Under current law the
Obama administration has deported some 2,480,000 undocumented people, including an
unspecified number of parents of U.S. citizen children.
Trump, and the others, argue that we should alter the 14th.
Amendment to the U S Constitution, or they assert an interpretation of the 14th
Amendment to deny citizenship to millions born here. Then he argues, we can just deport 11 million
people. Where is the outrage?
Trump
has remained unapologetic about the derogatory comments he previously made
about millions of Mexican immigrants, whom he labeled as being criminals,
rapists and drug dealers while admitting in a condescending manner that a few
of them were all right.
While the English-speaking media has substantially moved on
from the racist, anti-immigrant statements of Trump to cover several of his other provocative statements,
on Spanish language media the immigration issue remains pre-eminent. This was illustrated by the confrontation
between Trump and journalist Jorge Ramos, an event that continues to shape
front-page news. Ramos, a star
anchor-journalist in this media says it this way:
“When they attack one of us, they are attacking all of us. .

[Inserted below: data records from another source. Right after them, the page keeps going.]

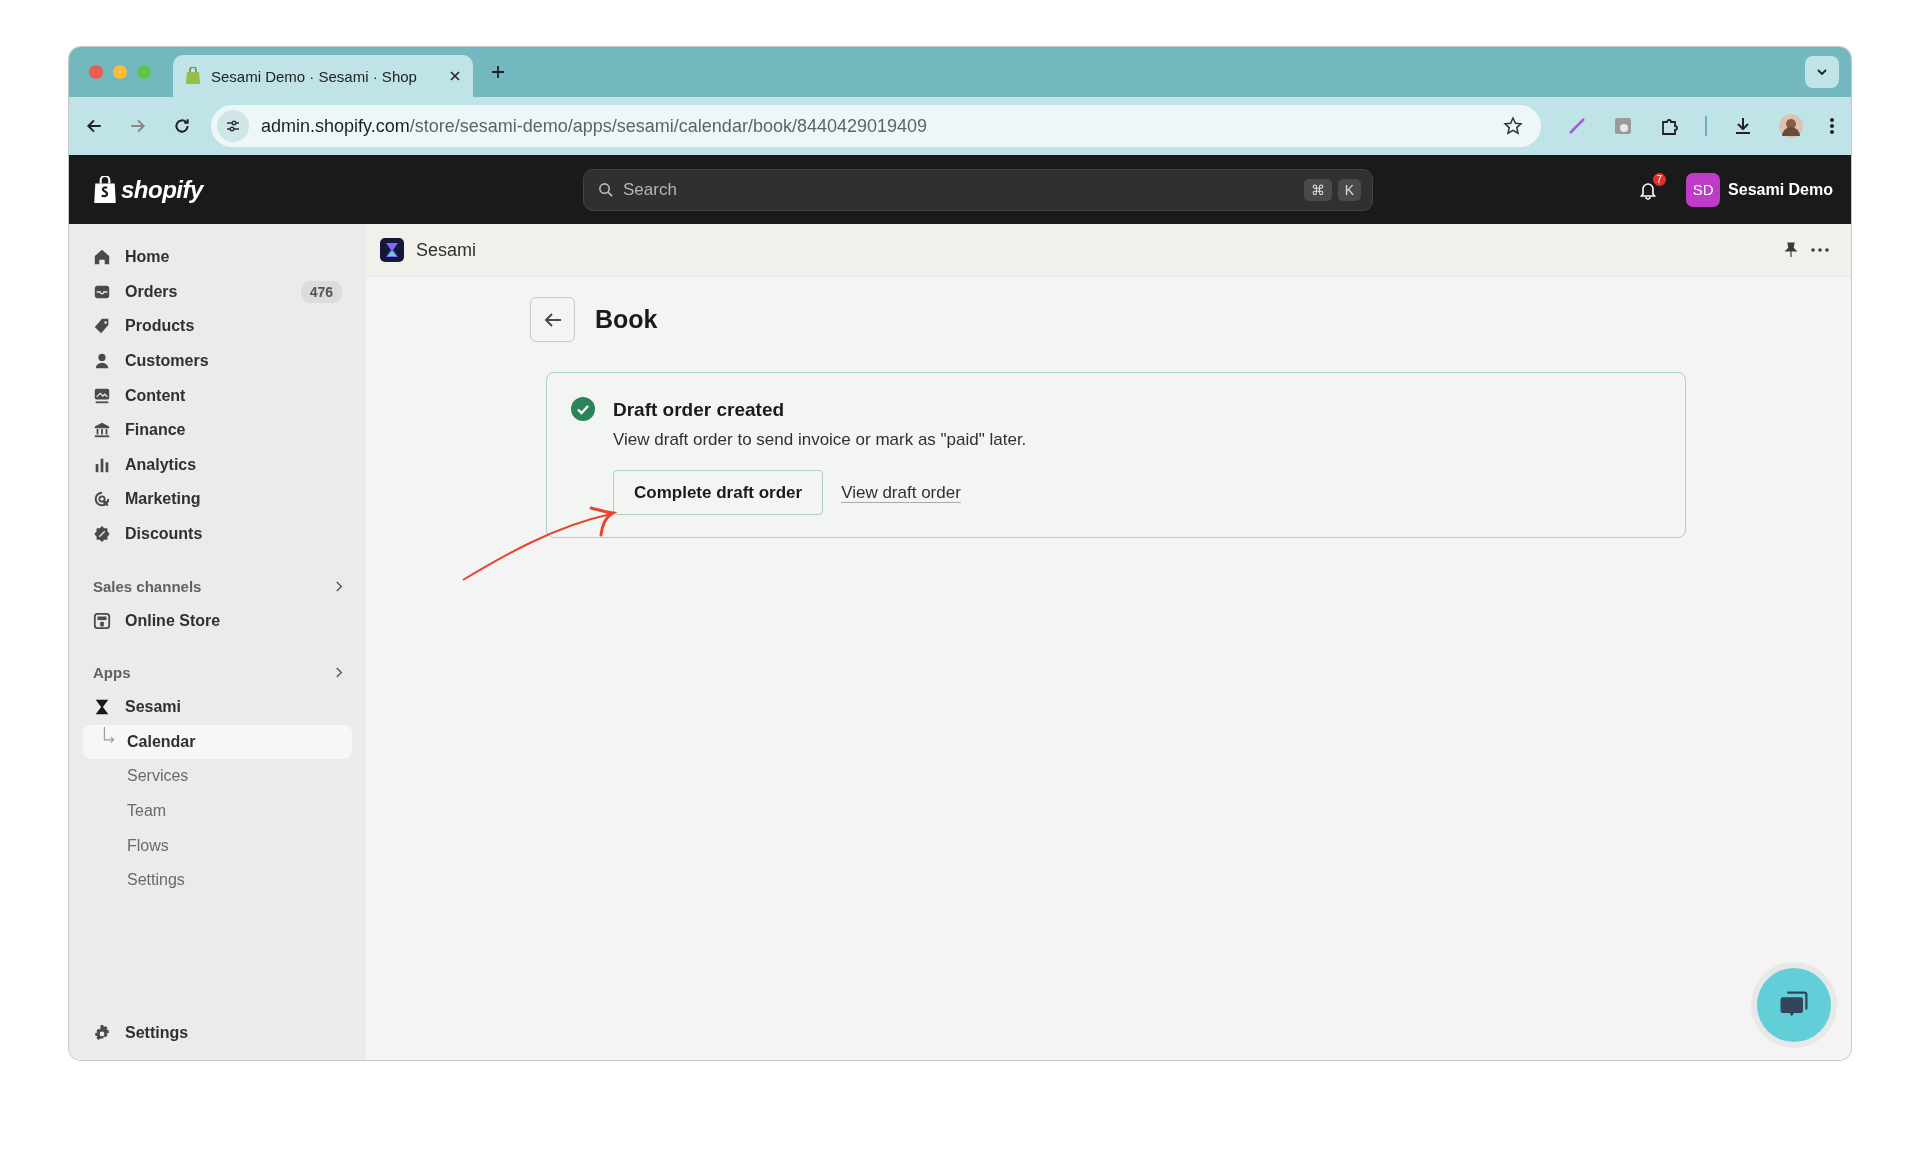 The image size is (1920, 1152). What do you see at coordinates (820, 440) in the screenshot?
I see `banner-message: View draft order to send invoice or mark as "paid" later.` at bounding box center [820, 440].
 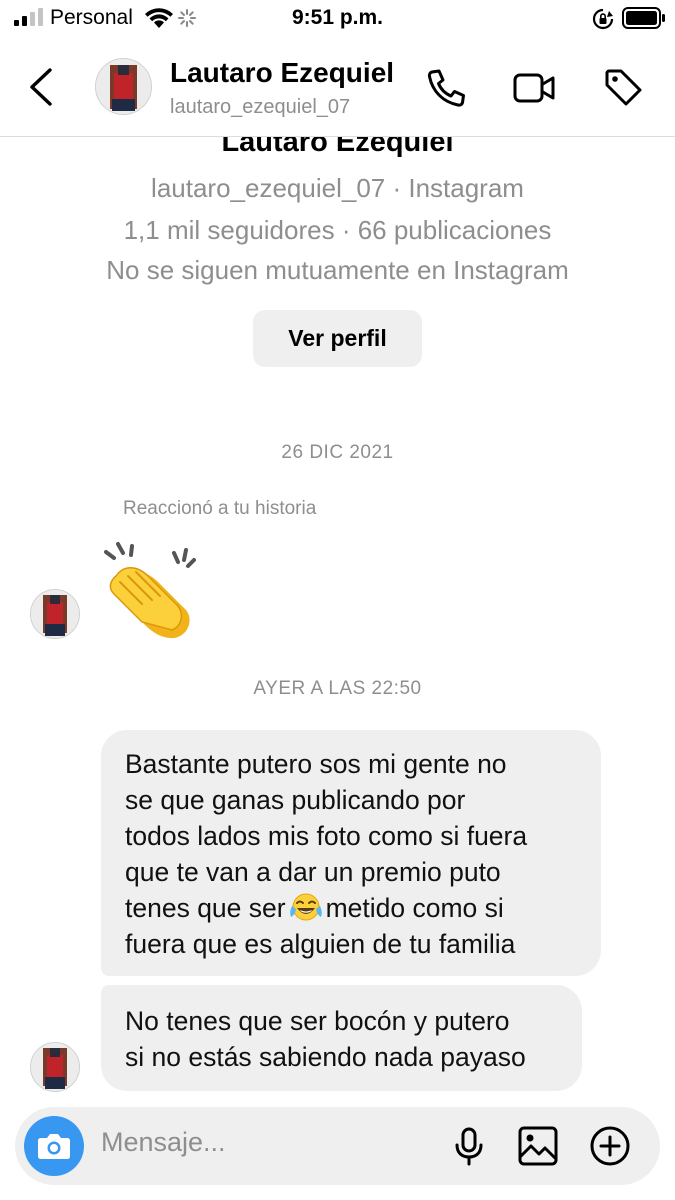 What do you see at coordinates (446, 88) in the screenshot?
I see `phone-icon` at bounding box center [446, 88].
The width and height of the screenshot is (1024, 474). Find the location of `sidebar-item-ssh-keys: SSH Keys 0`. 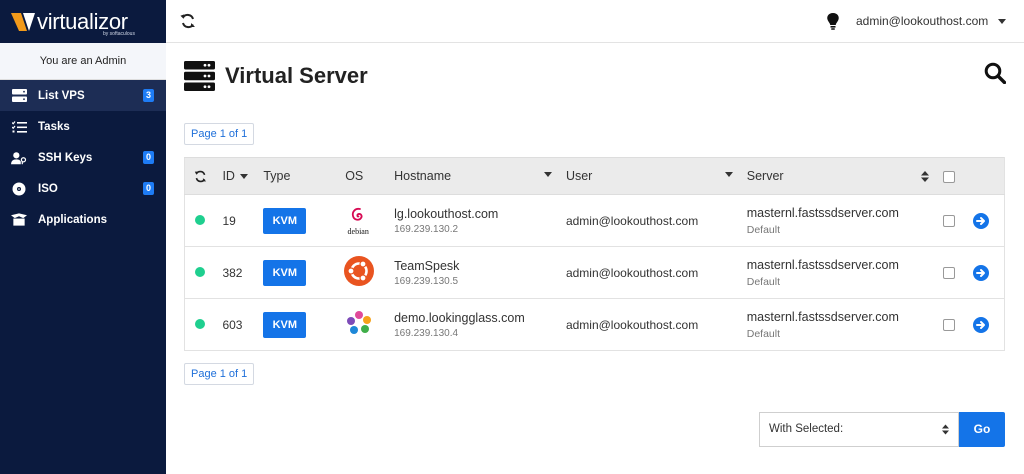

sidebar-item-ssh-keys: SSH Keys 0 is located at coordinates (83, 158).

. But we already know what we’re going to do… On election day, we will remember
who was with us and who was against us. No, we won’t forget.”
On
Sept. 3, candidate Bernie Sanders said in Muscatine, Iowa, speaking about
Donald Trump:
Candidates
running for president should not stoop to racism and demagoguery to win votes.
. . This country has experienced racism for hundreds of years. I would have
hoped that by the year 2015 leading candidates for president like Mr. Trump
would campaign on their ideas as to how they can address our serious problems,
and not by trying to divide the country with racist and demagogic appeals.
Clearly Trump is scapegoating the Hispanic community.
Politicians using divisive racial politics must be defeated. To do
that, all eligible must register and vote.
Low voter turnout among progressives gives the radical right an
opportunity to win.
As the Pew Research Center has pointed out, “Overall, 48% of Hispanic eligible voters turned out to vote in 2012,
down from 49.9% in 2008. By comparison, the 2012 voter turnout rate among
blacks was 66.6% and among whites was 64.1%, both significantly higher than the
turnout rate among Hispanics.” (2013)
Duane Campbell is a
professor emeritus of bilingual multicultural education at California State
University Sacramento, a union activist, and past chair of Sacramento DSA.